Tuesday, May 03, 2011

The Botanicas of New York: San Miguel & Anaisa

"I Am With You Always" says a poster of Jesus as twin figures of Santa Muerte, "Saint Death," loom above Him. San Judas — St. Jude — patron Saint of lost causes towers above them all, while a mere three-leafed not-so-lucky clover promises...something. Chinese prosperity gods, Haitian goddesses and Indian spirit guides line the shelves behind: It's multicultural cosmic order at the Botanica San Miguel & Anaisa in Brooklyn. It's all about skulls and scythes and scepters; crowns and halos.

Is that the Holy Infant — El Divino Niño — or Elegba, African God of the crossroads? Is that Our Lady of Guadelupe, patron Saint of Mexico, or the Earth Mother Tonantzin?

San Miguel & Anaisa are syncretic Saints revered in the Dominican "21 Divisiones" tradition, though my exceeding ignorance on such matters presents me from explaining what blessings they might offer. Though their storefront would look at home on any tropical street, it's the heart of Sunset Park, Brooklyn, once home to Scandinavian immigrants and now a melting pot of Latin American and Asian newcomers as well as more established communities of folks with roots in the Spanish Caribbean.

(These windows are a reflection of something I love about New York. From time to time I'll be posting pictures from the various botanicas I stumble across. This is the second in a series. These photos were taken by me in Sunset Park, Brooklyn. Click on the images to see them larger.)


  1. I had to look up 'Botanicas' - I was only thinking in flowery terms and don't believe I have every stumbled upon a Botanica such as pictured here. It's quite interesting - something for everyone I would guess.

    Have you gone inside? I wonder with so many diverse religions icons gathered together in one small space if there is a special aura about the place.

    It's really much more than what you would see in say a San Francisco herbal and healing shop.

  2. Botanicas started out as shops that sold herbs to herbalists, but became something quite different. Some still sell herbs but most don't. I didn't go inside this one but I've shopped at many. There are different kinds with different levels of seriousness, but they're like problem-solving shops: you go looking for help with something, and various possibilities are presented to you. They can be sort of like a spiritual pharmacy, with the prescriptions sometimes involving candles and statues and incense and perfumes and prayers. Very interesting stuff. Of course a bad one can be breeding ground for the gullible, superstitious and exploitative too, but hey, what do you think putting candy next to the register at the supermarket is?

  3. Thank you for that explanation, it was interesting. And one must always keep a wary eye, right? ;)

  4. i enjoy such things as well, ish. i like places like this, although i am not very religious, or even spiritual outside of my music intake. to know that people believe in things, even nothing, is a warm feeling to have. conviction is good.

  5. Well said freebones. I am always amazed and awed in the presence of those of faith. It truly is miraculous... and I guess that is how it should be.

  6. Hello. I grew up in Sunset Park and there were a few botánicas at the time that I remember. I was actually writing about this memory in a dissertation I am writing when I decided to include and image and came across our photos and descpritions. Would you give me permission to use those photos?

    1. Hi Isabel. Feel free to use my photos; please credit them with my url.

-------

-- Exercise aim --
Condense the paragraph of the botanica post that begins "San Miguel & Anaisa are syncretic Saints," keeping its main facts. The lines after this note are separate material, unrelated to the botanica post.

-- Data extract --
-------

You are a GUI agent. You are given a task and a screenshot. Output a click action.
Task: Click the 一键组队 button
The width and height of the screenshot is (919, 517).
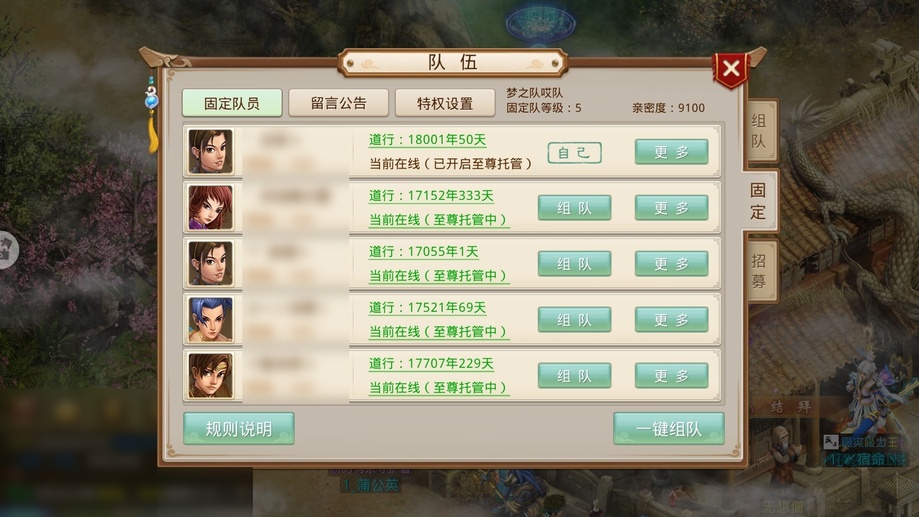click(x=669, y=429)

-------

-- Worked solution --
San Miguel and Anaisa are syncretic saints honored in the Dominican "21 Divisiones" tradition. Their shop looks tropical but stands in the heart of Sunset Park, Brooklyn. Scandinavian immigrants once lived there. It is now home to Latin American and Asian newcomers and to longer-established communities with Spanish Caribbean roots.